Understanding the period of vibration is crucial in examining repetitive motions, like the wingbeats of a hummingbird. The period of vibration, denoted as \( T \), tells us how long one complete cycle or wingbeat takes. For example, in the hummingbird with a wingbeat frequency of 900 per minute, we first convert this rate to per second by dividing by 60, which gives us 15 wingbeats per second or 15 Hertz. To find the period \( T \), use the formula:
\[ T = \frac{1}{f} \]
where \( f \) is the frequency in Hertz.For our hummingbird, the calculation becomes:- \( f = 15 \) Hz- \( T = \frac{1}{15} \approx 0.067 \) secondsThis indicates that each wingbeat cycle takes about 0.067 seconds. Knowing the period helps in understanding how quickly a system can return to its starting position, which is vital not just in biology but in physics and engineering as well.

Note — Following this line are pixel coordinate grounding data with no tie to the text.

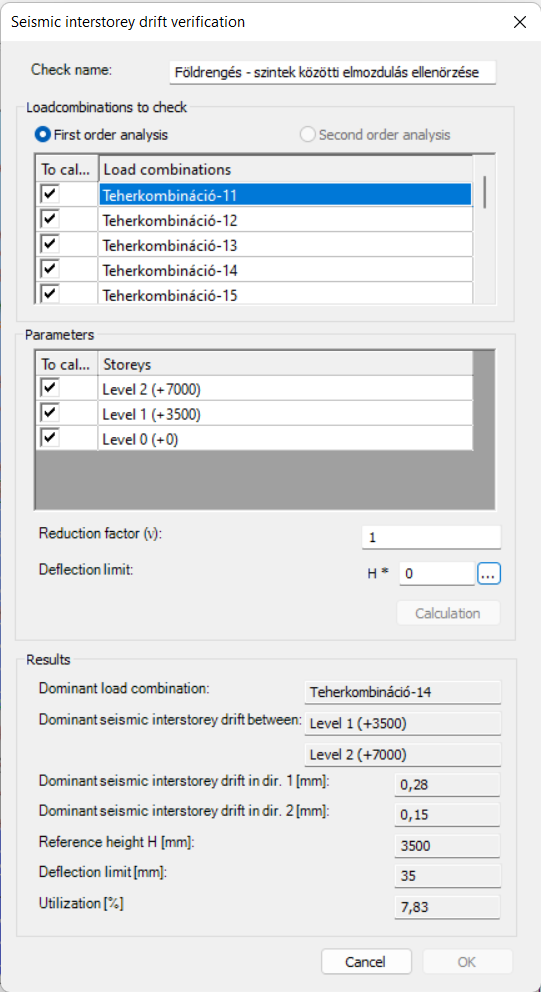Select First order analysis radio button
This screenshot has width=541, height=992.
pos(44,135)
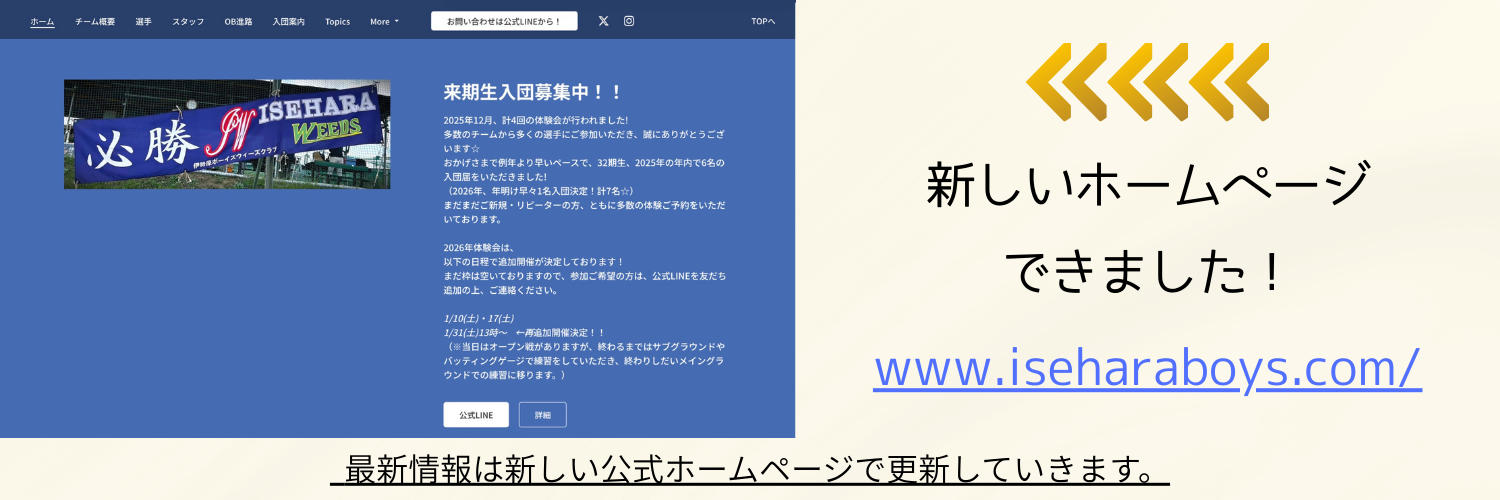Navigate to the OB進路 page
Image resolution: width=1500 pixels, height=500 pixels.
point(238,21)
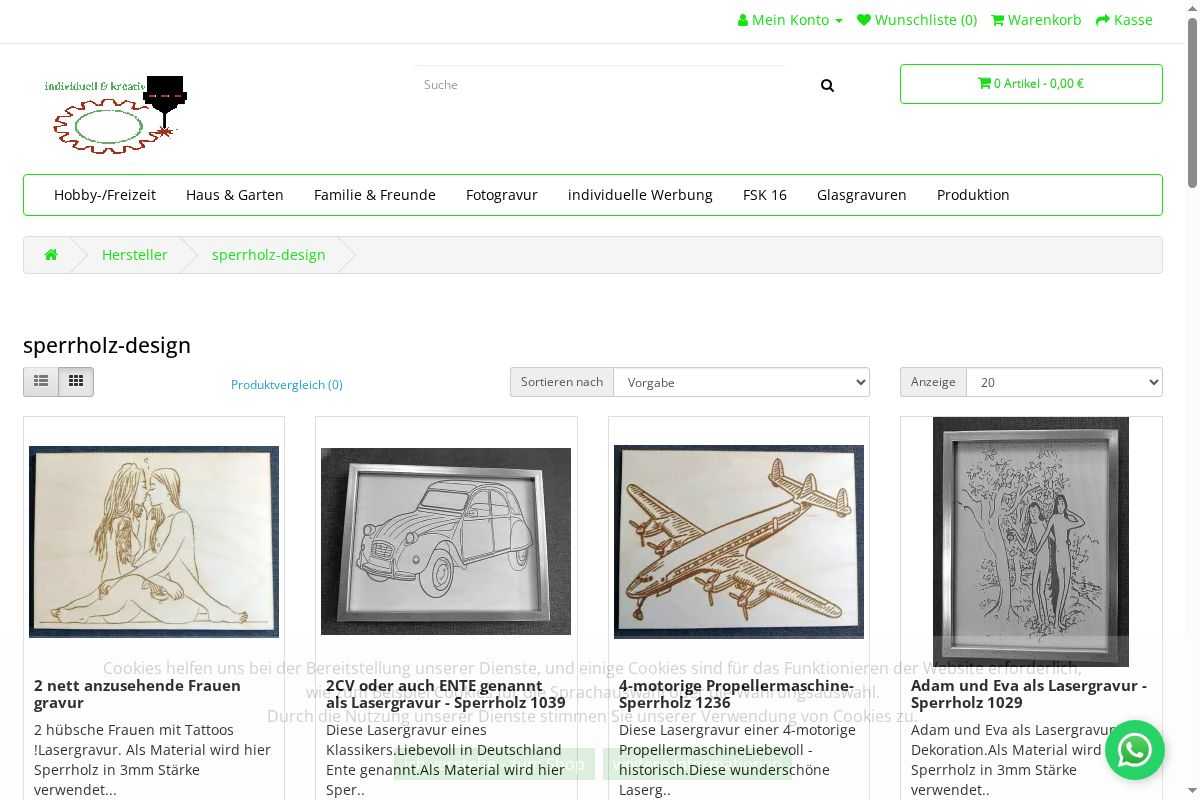The height and width of the screenshot is (800, 1200).
Task: Open the 2CV Ente engraving thumbnail
Action: (446, 541)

Frequency, expressed in Hertz (Hz), measures how many cycles of a motion repeat in one second. It's a straightforward way to quantify how fast a repetitive action occurs, such as the 15 Hz frequency of our hummingbird's wings.
To determine frequency, divide the number of cycles (wingbeat in this case) by the duration in seconds. The steps include:

• Begin with a total rate (900 times per minute for the hummingbird).
• Convert minutes to seconds (\( 900 \text{ cycles/min} = \frac{900}{60} = 15 \text{ Hz} \)).

Frequency not only defines the rate of action but also translates this biological rhythm into a measurable figure, aiding in comparisons across different phenomena. For instance, one can compare the frequency of the hummingbird's wingbeats to a pendulum's swings or a motor's rotations.

Angular frequency, represented by \( \omega \), offers a perspective on how quickly an object moves through its angular cycle, useful for circular motions. In oscillatory systems, it's linked to the frequency \( f \) through this relation:
\[ \omega = 2\pi f \]This formula incorporates the mathematical constant \( \pi \) to reflect cycles in terms of radians per second. Radians measure the angle of rotation, making angular frequency indispensable in contexts involving periodic rotations like circular paths or cycles.Using the hummingbird's wing frequency of 15 Hz, calculate \( \omega \):

• \( \omega = 2\pi \times 15 = 30\pi \approx 94.25 \text{ radians/second} \)

This tells us the wings not only vibrate quickly but move through their cyclic path at a rotational speed of about 94.25 radians per second, showcasing the dynamism of their flight pattern. Understanding \( \omega \) is key in areas such as acoustics, electronics, and other harmonic motion applications.